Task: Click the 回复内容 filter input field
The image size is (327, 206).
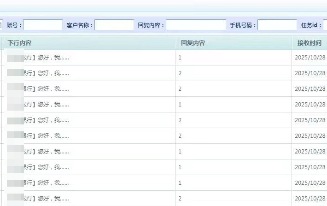Action: tap(196, 25)
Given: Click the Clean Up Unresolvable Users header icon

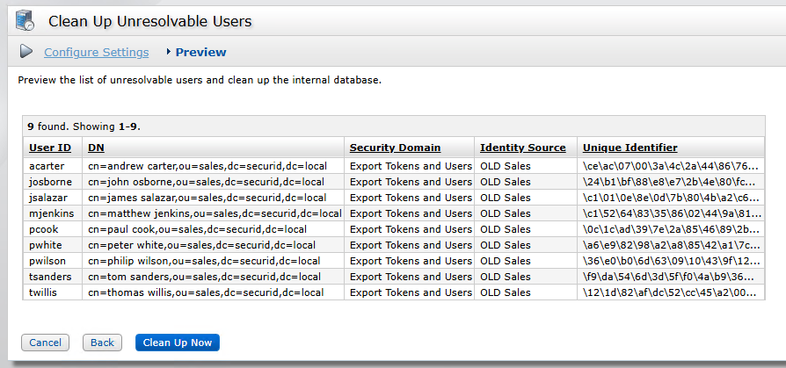Looking at the screenshot, I should click(25, 18).
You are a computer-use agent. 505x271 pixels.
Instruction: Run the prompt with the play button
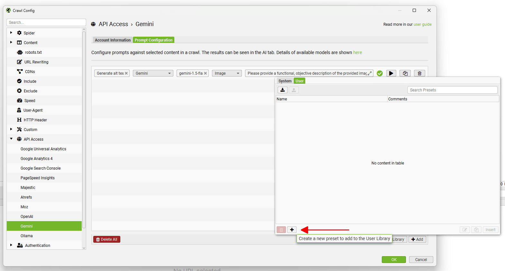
***
Problem requirements = Turn the rows above into a numbered list with one line per item, skipping blank lines and leaving the pictures out.

Solution for this problem =
1. Task: Click the 回复内容 filter input field
2. The image size is (327, 206).
3. Action: tap(196, 25)
4. Given: Click the Clean Up Unresolvable Users header icon
5. Looking at the screenshot, I should click(25, 18).
6. You are a computer-use agent. 505x271 pixels.
7. Instruction: Run the prompt with the play button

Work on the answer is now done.